- EXERCISE DETAILS -
Copy out the lines of the material below word for word, from the line containing "Viewport: 324px width, 167px height." to the line containing "point(419,295)", with both of those lines included.

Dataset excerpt
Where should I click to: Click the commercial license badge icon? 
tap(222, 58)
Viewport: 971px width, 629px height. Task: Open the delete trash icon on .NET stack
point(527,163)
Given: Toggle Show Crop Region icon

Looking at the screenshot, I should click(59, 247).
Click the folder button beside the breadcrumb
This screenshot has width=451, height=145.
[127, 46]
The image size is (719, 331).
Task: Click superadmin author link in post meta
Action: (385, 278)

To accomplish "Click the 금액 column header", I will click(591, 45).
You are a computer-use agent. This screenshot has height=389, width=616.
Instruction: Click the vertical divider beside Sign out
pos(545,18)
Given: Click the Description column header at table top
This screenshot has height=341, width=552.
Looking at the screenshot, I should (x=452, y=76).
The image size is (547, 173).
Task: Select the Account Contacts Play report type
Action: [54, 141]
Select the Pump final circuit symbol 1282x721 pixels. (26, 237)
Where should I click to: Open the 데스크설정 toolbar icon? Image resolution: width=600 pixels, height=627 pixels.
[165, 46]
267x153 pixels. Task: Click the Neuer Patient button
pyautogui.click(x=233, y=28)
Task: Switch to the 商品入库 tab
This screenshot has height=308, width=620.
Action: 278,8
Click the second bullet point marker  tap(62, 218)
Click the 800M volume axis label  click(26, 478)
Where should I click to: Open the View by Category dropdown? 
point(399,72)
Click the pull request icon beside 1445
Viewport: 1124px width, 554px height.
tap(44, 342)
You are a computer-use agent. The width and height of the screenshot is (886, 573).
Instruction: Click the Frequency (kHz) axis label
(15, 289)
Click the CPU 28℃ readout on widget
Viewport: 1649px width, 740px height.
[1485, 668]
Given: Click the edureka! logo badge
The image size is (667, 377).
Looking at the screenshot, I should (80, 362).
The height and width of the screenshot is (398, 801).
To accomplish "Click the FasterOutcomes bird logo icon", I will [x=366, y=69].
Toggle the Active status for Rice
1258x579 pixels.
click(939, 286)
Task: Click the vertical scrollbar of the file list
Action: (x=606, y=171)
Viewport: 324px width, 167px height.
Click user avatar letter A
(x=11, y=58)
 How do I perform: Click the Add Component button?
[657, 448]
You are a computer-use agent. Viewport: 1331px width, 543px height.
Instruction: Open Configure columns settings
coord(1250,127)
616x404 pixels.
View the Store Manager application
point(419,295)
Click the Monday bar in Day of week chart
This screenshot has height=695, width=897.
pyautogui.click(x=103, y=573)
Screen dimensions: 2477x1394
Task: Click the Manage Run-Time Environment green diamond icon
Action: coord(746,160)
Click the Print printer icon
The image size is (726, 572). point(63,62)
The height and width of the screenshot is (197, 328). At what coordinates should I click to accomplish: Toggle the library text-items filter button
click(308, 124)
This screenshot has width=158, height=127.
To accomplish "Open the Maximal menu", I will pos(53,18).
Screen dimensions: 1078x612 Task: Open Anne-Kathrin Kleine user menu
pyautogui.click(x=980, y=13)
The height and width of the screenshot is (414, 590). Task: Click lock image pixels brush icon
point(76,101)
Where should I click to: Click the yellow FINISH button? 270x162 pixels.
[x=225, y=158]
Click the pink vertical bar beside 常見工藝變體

- WRITTEN RESPONSE -
Viewport: 324px width, 167px height.
Click user avatar letter A
(x=11, y=58)
 How do I perform: Click the Add Component button?
[657, 448]
You are a computer-use agent. Viewport: 1331px width, 543px height.
Instruction: Open Configure columns settings
coord(1250,127)
616x404 pixels.
View the Store Manager application
point(419,295)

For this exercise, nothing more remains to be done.